Copy out each of the records below word for word, leaving out the pictures.

+-------+

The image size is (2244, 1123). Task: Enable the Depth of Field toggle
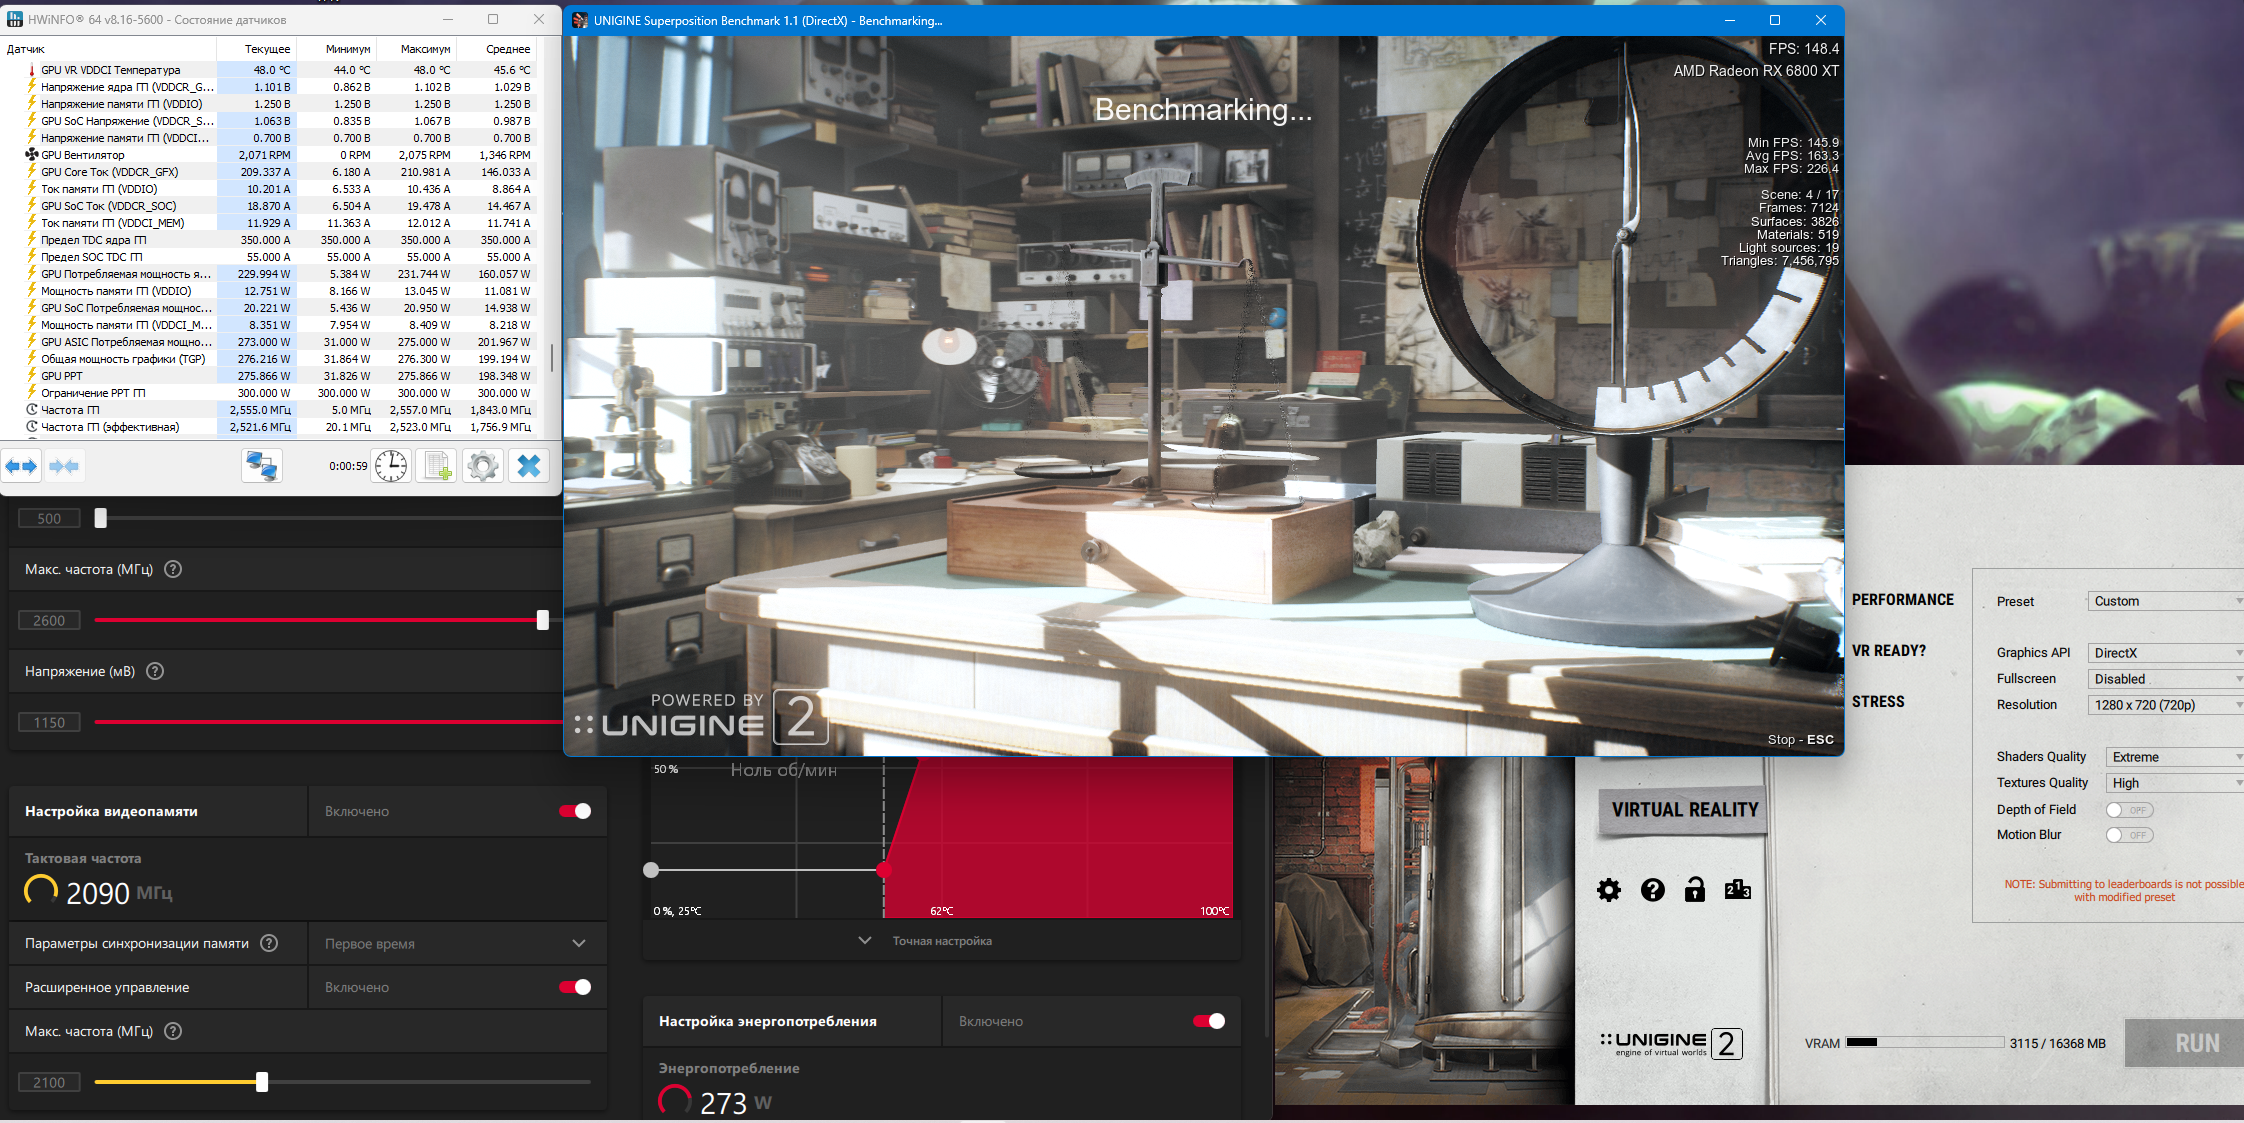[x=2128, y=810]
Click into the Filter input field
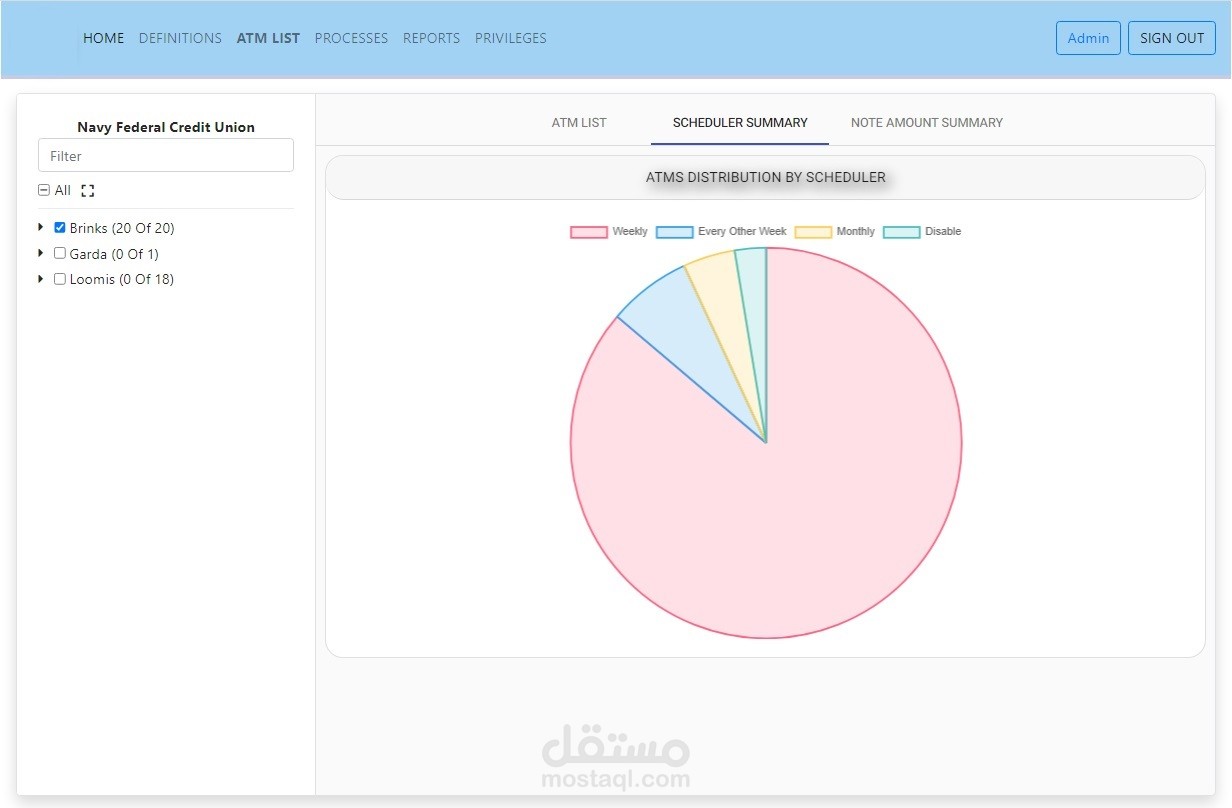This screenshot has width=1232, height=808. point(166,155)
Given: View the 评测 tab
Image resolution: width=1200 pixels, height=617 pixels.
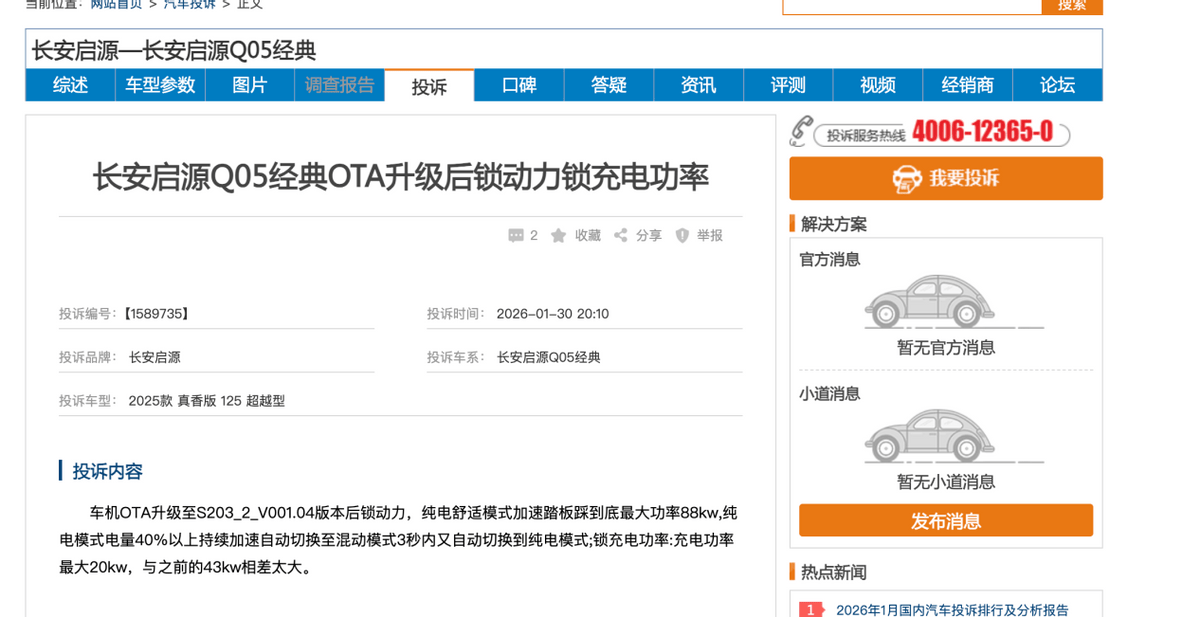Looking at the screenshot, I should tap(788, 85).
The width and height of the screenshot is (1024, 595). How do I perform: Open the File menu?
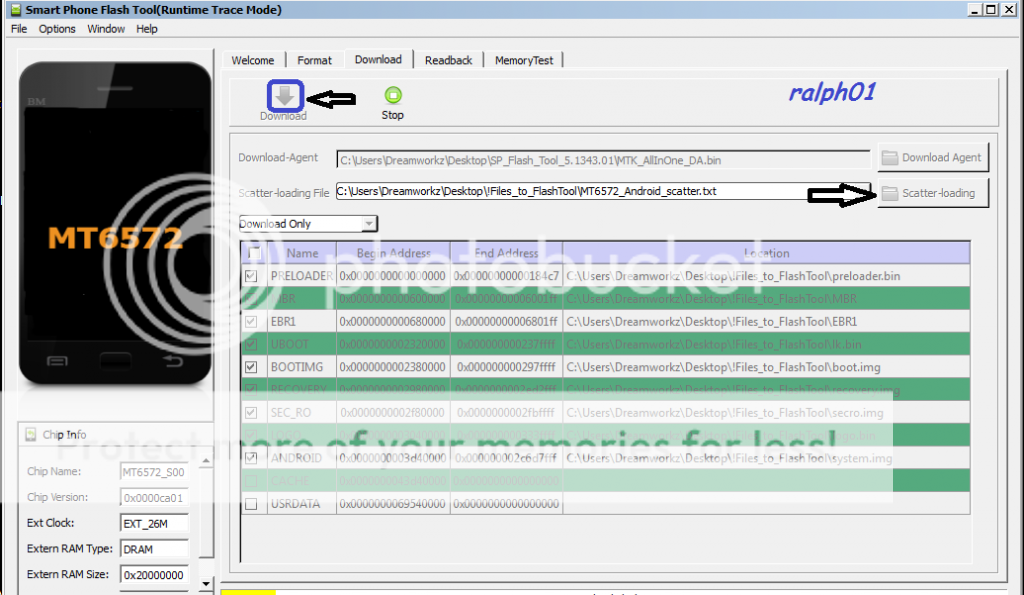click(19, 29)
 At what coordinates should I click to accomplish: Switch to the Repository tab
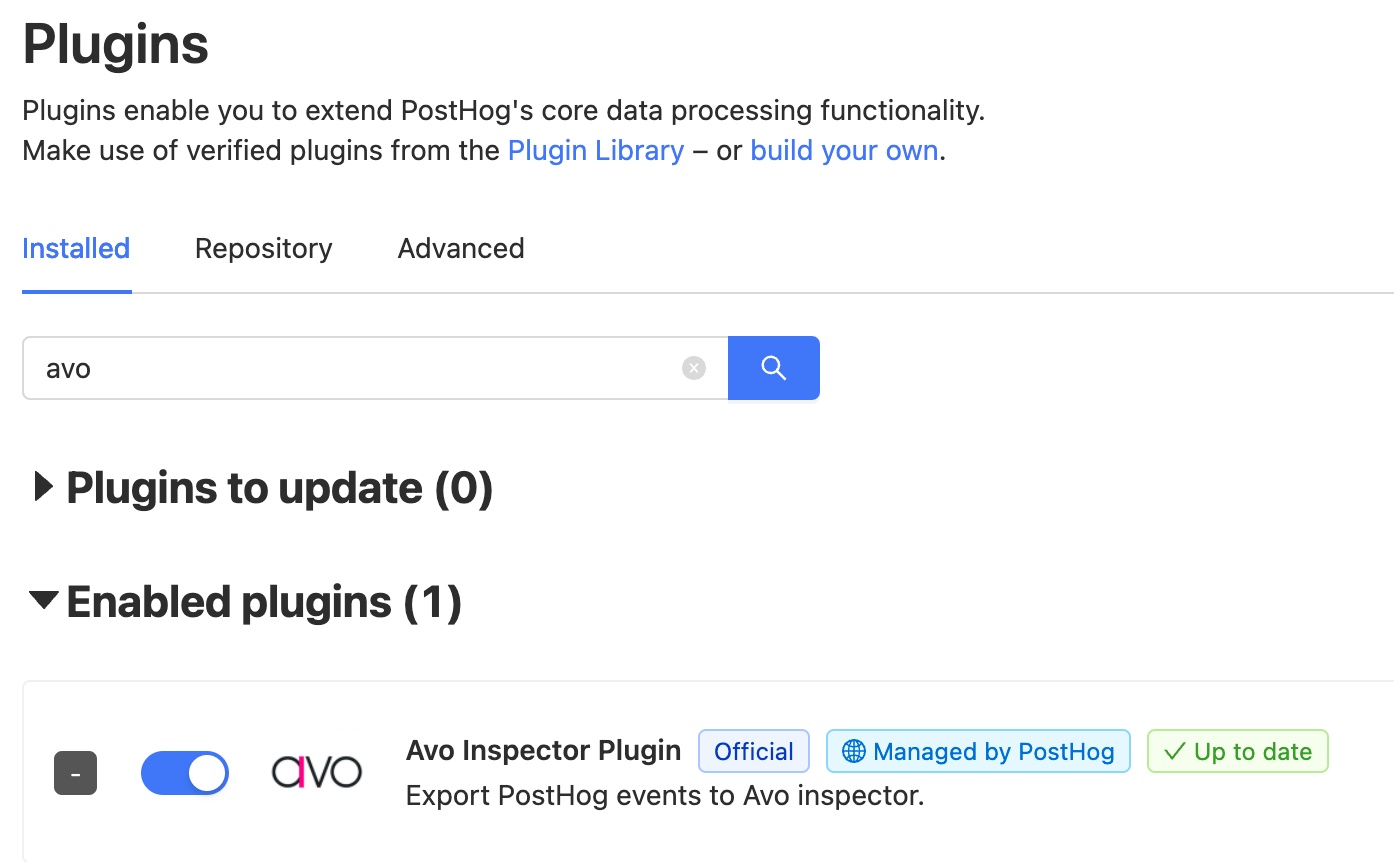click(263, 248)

+-------+

REPLY:
The image size is (2244, 1123). Task: Enable the Depth of Field toggle
[x=2128, y=810]
Click into the Filter input field
This screenshot has width=1232, height=808. point(166,155)
Given: View the 评测 tab
Image resolution: width=1200 pixels, height=617 pixels.
Looking at the screenshot, I should tap(788, 85).
The width and height of the screenshot is (1024, 595). How do I perform: Open the File menu?
click(19, 29)
 At what coordinates should I click to accomplish: Switch to the Repository tab
click(263, 248)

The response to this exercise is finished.